[Stored records]
*****

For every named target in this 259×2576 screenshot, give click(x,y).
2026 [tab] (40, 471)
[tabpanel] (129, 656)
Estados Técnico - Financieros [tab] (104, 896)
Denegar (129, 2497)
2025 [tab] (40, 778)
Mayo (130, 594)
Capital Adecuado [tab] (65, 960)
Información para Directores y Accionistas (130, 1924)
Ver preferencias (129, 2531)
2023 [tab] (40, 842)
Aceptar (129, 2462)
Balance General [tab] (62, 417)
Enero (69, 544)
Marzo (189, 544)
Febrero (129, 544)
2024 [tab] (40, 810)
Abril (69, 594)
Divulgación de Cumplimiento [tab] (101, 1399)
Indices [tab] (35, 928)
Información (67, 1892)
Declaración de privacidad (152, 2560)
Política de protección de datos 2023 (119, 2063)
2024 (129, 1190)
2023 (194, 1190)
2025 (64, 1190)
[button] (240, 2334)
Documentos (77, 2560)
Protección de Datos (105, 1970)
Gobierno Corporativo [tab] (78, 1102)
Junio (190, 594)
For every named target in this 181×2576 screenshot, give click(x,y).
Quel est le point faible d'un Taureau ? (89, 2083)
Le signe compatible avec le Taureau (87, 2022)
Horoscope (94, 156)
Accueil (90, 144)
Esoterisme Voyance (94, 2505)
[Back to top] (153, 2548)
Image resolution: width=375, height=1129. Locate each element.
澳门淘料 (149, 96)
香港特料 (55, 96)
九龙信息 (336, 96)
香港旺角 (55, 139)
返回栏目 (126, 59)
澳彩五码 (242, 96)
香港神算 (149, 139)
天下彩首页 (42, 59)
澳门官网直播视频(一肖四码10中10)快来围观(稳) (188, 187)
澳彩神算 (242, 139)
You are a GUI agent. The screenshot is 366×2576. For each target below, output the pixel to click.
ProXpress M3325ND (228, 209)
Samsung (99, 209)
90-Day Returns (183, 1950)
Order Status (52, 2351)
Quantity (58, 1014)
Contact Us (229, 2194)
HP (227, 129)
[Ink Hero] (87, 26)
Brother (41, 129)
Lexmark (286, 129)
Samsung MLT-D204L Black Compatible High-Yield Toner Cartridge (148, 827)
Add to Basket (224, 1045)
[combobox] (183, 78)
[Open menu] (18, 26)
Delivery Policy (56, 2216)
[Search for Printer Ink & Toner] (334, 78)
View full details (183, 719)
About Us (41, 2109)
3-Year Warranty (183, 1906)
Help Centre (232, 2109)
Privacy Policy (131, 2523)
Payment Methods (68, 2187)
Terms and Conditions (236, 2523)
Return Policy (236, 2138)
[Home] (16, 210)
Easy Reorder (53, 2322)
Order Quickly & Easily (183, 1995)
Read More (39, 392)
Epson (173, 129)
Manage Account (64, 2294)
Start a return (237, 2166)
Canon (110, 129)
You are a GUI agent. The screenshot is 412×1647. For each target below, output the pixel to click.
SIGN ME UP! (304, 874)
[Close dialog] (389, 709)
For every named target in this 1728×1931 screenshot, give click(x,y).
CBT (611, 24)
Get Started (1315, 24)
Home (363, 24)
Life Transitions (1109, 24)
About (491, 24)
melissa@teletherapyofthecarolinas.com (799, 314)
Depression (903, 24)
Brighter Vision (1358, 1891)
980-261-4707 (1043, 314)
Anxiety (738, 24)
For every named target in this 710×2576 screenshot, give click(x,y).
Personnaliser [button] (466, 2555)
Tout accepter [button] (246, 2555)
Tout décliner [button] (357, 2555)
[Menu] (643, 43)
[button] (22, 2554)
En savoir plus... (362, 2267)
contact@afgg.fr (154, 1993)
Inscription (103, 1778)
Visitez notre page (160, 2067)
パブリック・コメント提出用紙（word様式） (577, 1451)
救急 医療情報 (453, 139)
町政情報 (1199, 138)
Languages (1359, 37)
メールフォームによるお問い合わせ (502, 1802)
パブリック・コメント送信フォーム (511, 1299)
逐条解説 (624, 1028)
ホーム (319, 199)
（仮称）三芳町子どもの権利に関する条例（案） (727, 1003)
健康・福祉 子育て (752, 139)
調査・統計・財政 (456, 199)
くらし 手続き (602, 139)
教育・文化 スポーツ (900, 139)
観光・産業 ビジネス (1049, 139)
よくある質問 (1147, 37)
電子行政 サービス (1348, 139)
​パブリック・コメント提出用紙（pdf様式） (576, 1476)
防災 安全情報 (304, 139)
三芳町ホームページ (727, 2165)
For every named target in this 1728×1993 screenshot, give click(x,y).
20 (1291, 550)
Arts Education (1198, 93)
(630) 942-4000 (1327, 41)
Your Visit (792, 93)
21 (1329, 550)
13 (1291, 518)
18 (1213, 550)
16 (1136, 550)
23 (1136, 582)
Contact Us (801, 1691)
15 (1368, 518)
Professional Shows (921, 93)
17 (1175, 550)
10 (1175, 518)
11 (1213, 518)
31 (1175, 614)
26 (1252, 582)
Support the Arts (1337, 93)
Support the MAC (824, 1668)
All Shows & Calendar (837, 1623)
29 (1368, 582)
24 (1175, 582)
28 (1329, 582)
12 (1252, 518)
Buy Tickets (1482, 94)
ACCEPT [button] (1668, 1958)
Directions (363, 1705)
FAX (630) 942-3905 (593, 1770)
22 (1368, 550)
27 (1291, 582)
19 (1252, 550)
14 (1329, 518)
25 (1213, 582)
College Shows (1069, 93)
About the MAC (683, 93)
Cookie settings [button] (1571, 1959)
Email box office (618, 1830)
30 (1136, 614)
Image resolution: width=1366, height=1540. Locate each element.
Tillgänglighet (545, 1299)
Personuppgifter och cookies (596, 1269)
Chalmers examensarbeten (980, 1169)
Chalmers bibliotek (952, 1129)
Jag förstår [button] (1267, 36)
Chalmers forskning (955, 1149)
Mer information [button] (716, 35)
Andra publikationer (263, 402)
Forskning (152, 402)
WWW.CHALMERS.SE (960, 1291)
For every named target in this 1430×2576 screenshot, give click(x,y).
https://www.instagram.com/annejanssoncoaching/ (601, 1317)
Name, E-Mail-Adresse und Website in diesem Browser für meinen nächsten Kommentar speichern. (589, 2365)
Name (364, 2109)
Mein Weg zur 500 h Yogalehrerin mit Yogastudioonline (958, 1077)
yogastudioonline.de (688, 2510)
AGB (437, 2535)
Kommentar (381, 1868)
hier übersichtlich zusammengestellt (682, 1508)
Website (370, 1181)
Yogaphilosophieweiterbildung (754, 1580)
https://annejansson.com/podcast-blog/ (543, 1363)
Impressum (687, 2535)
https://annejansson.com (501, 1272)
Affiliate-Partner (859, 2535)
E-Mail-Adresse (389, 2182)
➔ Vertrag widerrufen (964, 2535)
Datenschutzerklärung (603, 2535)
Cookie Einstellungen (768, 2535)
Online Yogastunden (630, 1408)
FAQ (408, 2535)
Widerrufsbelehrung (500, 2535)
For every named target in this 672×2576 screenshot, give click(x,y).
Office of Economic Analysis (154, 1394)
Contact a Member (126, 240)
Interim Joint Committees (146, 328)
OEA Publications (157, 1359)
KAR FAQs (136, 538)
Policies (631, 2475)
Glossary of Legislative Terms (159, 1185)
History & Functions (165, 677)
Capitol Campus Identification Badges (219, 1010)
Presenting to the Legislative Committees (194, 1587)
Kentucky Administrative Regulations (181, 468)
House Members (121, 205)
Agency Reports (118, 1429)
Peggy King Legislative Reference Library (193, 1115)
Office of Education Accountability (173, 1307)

*****

• PROBLEM STATEMENT:
Each record above, from first to last, should be written out again exactly.

• WRITTEN ANSWER:
For every named target in this 259×2576 screenshot, give click(x,y).
2026 [tab] (40, 471)
[tabpanel] (129, 656)
Estados Técnico - Financieros [tab] (104, 896)
Denegar (129, 2497)
2025 [tab] (40, 778)
Mayo (130, 594)
Capital Adecuado [tab] (65, 960)
Información para Directores y Accionistas (130, 1924)
Ver preferencias (129, 2531)
2023 [tab] (40, 842)
Aceptar (129, 2462)
Balance General [tab] (62, 417)
Enero (69, 544)
Marzo (189, 544)
Febrero (129, 544)
2024 [tab] (40, 810)
Abril (69, 594)
Divulgación de Cumplimiento [tab] (101, 1399)
Indices [tab] (35, 928)
Información (67, 1892)
Declaración de privacidad (152, 2560)
Política de protección de datos 2023 (119, 2063)
2024 (129, 1190)
2023 (194, 1190)
2025 (64, 1190)
[button] (240, 2334)
Documentos (77, 2560)
Protección de Datos (105, 1970)
Gobierno Corporativo [tab] (78, 1102)
Junio (190, 594)
For every named target in this 181×2576 screenshot, give click(x,y).
Quel est le point faible d'un Taureau ? (89, 2083)
Le signe compatible avec le Taureau (87, 2022)
Horoscope (94, 156)
Accueil (90, 144)
Esoterisme Voyance (94, 2505)
[Back to top] (153, 2548)
Image resolution: width=375, height=1129. Locate each element.
澳门淘料 (149, 96)
香港特料 (55, 96)
九龙信息 (336, 96)
香港旺角 (55, 139)
返回栏目 (126, 59)
澳彩五码 (242, 96)
香港神算 (149, 139)
天下彩首页 (42, 59)
澳门官网直播视频(一肖四码10中10)快来围观(稳) (188, 187)
澳彩神算 (242, 139)
You are a GUI agent. The screenshot is 366×2576. For each target below, output the pixel to click.
ProXpress M3325ND (228, 209)
Samsung (99, 209)
90-Day Returns (183, 1950)
Order Status (52, 2351)
Quantity (58, 1014)
Contact Us (229, 2194)
HP (227, 129)
[Ink Hero] (87, 26)
Brother (41, 129)
Lexmark (286, 129)
Samsung MLT-D204L Black Compatible High-Yield Toner Cartridge (148, 827)
Add to Basket (224, 1045)
[combobox] (183, 78)
[Open menu] (18, 26)
Delivery Policy (56, 2216)
[Search for Printer Ink & Toner] (334, 78)
View full details (183, 719)
About Us (41, 2109)
3-Year Warranty (183, 1906)
Help Centre (232, 2109)
Privacy Policy (131, 2523)
Payment Methods (68, 2187)
Terms and Conditions (236, 2523)
Return Policy (236, 2138)
[Home] (16, 210)
Easy Reorder (53, 2322)
Order Quickly & Easily (183, 1995)
Read More (39, 392)
Epson (173, 129)
Manage Account (64, 2294)
Start a return (237, 2166)
Canon (110, 129)
You are a GUI agent. The screenshot is 412×1647. For each target below, output the pixel to click.
SIGN ME UP! (304, 874)
[Close dialog] (389, 709)
For every named target in this 1728×1931 screenshot, give click(x,y).
CBT (611, 24)
Get Started (1315, 24)
Home (363, 24)
Life Transitions (1109, 24)
About (491, 24)
melissa@teletherapyofthecarolinas.com (799, 314)
Depression (903, 24)
Brighter Vision (1358, 1891)
980-261-4707 (1043, 314)
Anxiety (738, 24)
For every named target in this 710×2576 screenshot, give click(x,y).
Personnaliser [button] (466, 2555)
Tout accepter [button] (246, 2555)
Tout décliner [button] (357, 2555)
[Menu] (643, 43)
[button] (22, 2554)
En savoir plus... (362, 2267)
contact@afgg.fr (154, 1993)
Inscription (103, 1778)
Visitez notre page (160, 2067)
パブリック・コメント提出用紙（word様式） (577, 1451)
救急 医療情報 (453, 139)
町政情報 (1199, 138)
Languages (1359, 37)
メールフォームによるお問い合わせ (502, 1802)
パブリック・コメント送信フォーム (511, 1299)
逐条解説 (624, 1028)
ホーム (319, 199)
（仮称）三芳町子どもの権利に関する条例（案） (727, 1003)
健康・福祉 子育て (752, 139)
調査・統計・財政 (456, 199)
くらし 手続き (602, 139)
教育・文化 スポーツ (900, 139)
観光・産業 ビジネス (1049, 139)
よくある質問 (1147, 37)
電子行政 サービス (1348, 139)
​パブリック・コメント提出用紙（pdf様式） (576, 1476)
防災 安全情報 (304, 139)
三芳町ホームページ (727, 2165)
For every named target in this 1728×1993 screenshot, give click(x,y).
20 (1291, 550)
Arts Education (1198, 93)
(630) 942-4000 (1327, 41)
Your Visit (792, 93)
21 (1329, 550)
13 (1291, 518)
18 (1213, 550)
16 (1136, 550)
23 (1136, 582)
Contact Us (801, 1691)
15 (1368, 518)
Professional Shows (921, 93)
17 (1175, 550)
10 (1175, 518)
11 (1213, 518)
31 (1175, 614)
26 (1252, 582)
Support the Arts (1337, 93)
Support the MAC (824, 1668)
All Shows & Calendar (837, 1623)
29 (1368, 582)
24 (1175, 582)
28 (1329, 582)
12 (1252, 518)
Buy Tickets (1482, 94)
ACCEPT [button] (1668, 1958)
Directions (363, 1705)
FAX (630) 942-3905 (593, 1770)
22 (1368, 550)
27 (1291, 582)
19 (1252, 550)
14 (1329, 518)
25 (1213, 582)
College Shows (1069, 93)
About the MAC (683, 93)
Cookie settings [button] (1571, 1959)
Email box office (618, 1830)
30 (1136, 614)
Image resolution: width=1366, height=1540. Locate each element.
Tillgänglighet (545, 1299)
Personuppgifter och cookies (596, 1269)
Chalmers examensarbeten (980, 1169)
Chalmers bibliotek (952, 1129)
Jag förstår [button] (1267, 36)
Chalmers forskning (955, 1149)
Mer information [button] (716, 35)
Andra publikationer (263, 402)
Forskning (152, 402)
WWW.CHALMERS.SE (960, 1291)
For every named target in this 1430×2576 screenshot, give click(x,y).
https://www.instagram.com/annejanssoncoaching/ (601, 1317)
Name, E-Mail-Adresse und Website in diesem Browser für meinen nächsten Kommentar speichern. (589, 2365)
Name (364, 2109)
Mein Weg zur 500 h Yogalehrerin mit Yogastudioonline (958, 1077)
yogastudioonline.de (688, 2510)
AGB (437, 2535)
Kommentar (381, 1868)
hier übersichtlich zusammengestellt (682, 1508)
Website (370, 1181)
Yogaphilosophieweiterbildung (754, 1580)
https://annejansson.com/podcast-blog/ (543, 1363)
Impressum (687, 2535)
https://annejansson.com (501, 1272)
Affiliate-Partner (859, 2535)
E-Mail-Adresse (389, 2182)
➔ Vertrag widerrufen (964, 2535)
Datenschutzerklärung (603, 2535)
Cookie Einstellungen (768, 2535)
Online Yogastunden (630, 1408)
FAQ (408, 2535)
Widerrufsbelehrung (500, 2535)
For every named target in this 672×2576 screenshot, give click(x,y).
Office of Economic Analysis (154, 1394)
Contact a Member (126, 240)
Interim Joint Committees (146, 328)
OEA Publications (157, 1359)
KAR FAQs (136, 538)
Policies (631, 2475)
Glossary of Legislative Terms (159, 1185)
History & Functions (165, 677)
Capitol Campus Identification Badges (219, 1010)
Presenting to the Legislative Committees (194, 1587)
Kentucky Administrative Regulations (181, 468)
House Members (121, 205)
Agency Reports (118, 1429)
Peggy King Legislative Reference Library (193, 1115)
Office of Education Accountability (173, 1307)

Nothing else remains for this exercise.